The crop circles experts who say that do not understand how the very human artists make the crop circles.
It is true, absolutely, "the passage of a stomping board would undoubtedly not have done that."
Warning: if you are "totally convinced", you perhaps built a mental image of these "anomalies" in which your imagination makes you mentally visualize very complex interlacings, refined interlacings as complex as your grandmother's knitting. No, it is not so at all, do not get carried away by your imagination. The so-called interlacing is only about packs of stems flattened in one direction, with other packs lying in another direction, nothing more fantastic:
So, this is true, absolutely, "the passage of a stomping board would undoubtedly not have done that."
Still, it would be nice id some day the cerealogists would come to understand that before using the stomping boards, the artists use their feet, if only to walk to parts of field to trace the crop circle to be made by stomping!
These "small surfaces" lying in a direction different from the surfaces flattened by the stomping boards, are often found "hidden" underneath the more stems flattened by using the stomping boards. These are very simply the traces of the passages by foot of the artists who make the crop circles. But the majority of the cerealogists do not realize it, and, how ironic, by pure ignorance, they believe that these obvious evidence of the passage of the men in the formation are a proof of its non-human origin.
That's the case with the argument "he showed that corn thatches were lying in one direction, but that the perimeter of this crop circle was flattened in the opposed direction, but on a very reduced width of some thatches only."
Every sensible ufologists and people who know how the crop circles are made know about that, and know why it is like that.
But the "crop circles experts" who put forward their so-called expertise do not know that.
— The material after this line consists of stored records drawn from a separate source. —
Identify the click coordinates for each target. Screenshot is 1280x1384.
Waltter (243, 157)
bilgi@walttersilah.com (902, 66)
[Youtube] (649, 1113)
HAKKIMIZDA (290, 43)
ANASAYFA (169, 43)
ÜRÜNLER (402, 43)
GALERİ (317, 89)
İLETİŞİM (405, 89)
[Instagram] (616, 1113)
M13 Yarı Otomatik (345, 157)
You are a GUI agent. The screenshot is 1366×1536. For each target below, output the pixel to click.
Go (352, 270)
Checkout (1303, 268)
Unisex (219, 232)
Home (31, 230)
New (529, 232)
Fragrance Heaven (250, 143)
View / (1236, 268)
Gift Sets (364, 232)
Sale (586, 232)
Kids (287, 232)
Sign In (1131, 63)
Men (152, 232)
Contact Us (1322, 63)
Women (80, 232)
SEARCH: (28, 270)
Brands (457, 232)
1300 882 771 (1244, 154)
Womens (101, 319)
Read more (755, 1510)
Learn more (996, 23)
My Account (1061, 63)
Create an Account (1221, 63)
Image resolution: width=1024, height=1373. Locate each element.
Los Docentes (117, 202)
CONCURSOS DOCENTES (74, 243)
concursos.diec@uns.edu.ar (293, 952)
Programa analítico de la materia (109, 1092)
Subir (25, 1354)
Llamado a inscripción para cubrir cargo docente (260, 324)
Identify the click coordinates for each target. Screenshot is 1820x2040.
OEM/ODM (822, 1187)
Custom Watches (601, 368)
After almost 30 years of crop circles, and although they visited sometimes dozens of crop circles in person, they still haven't got it.
Quite simply, when you make a crop circle, which is often (*) based on a circular or round part, you start by tracing the border of the circle, with your feet!
On circlemaker stands in the center of the circle to trace, holding a rope (if the artist were alone, he would use a stake.) The other circlemaker holds the other end of the rope, and walks the circle flattening its circumference with his feet. This is simply because doing it with the stomping board is not very practical, as you need both hands to use the stomping board (*): |
The circumference being traced by foot, the interior of the circle can be flattened at "full speed" with the infamous stomping board. Obviously, there is no particular reason to turn around the center only in one direction. Tha artist can have traced the circumference clockwise and then flatten the the interior in the counter-clockwise direction. This is in no way evidence of paranormal or extraterrestrial intervention.
This is the explanation of this pseudo "anomaly" formulated by William Betts as: "corn thatches were lying in one direction, but the perimeter of this crop circle was flattened in the opposed direction, but on a very reduced width of a few thatches."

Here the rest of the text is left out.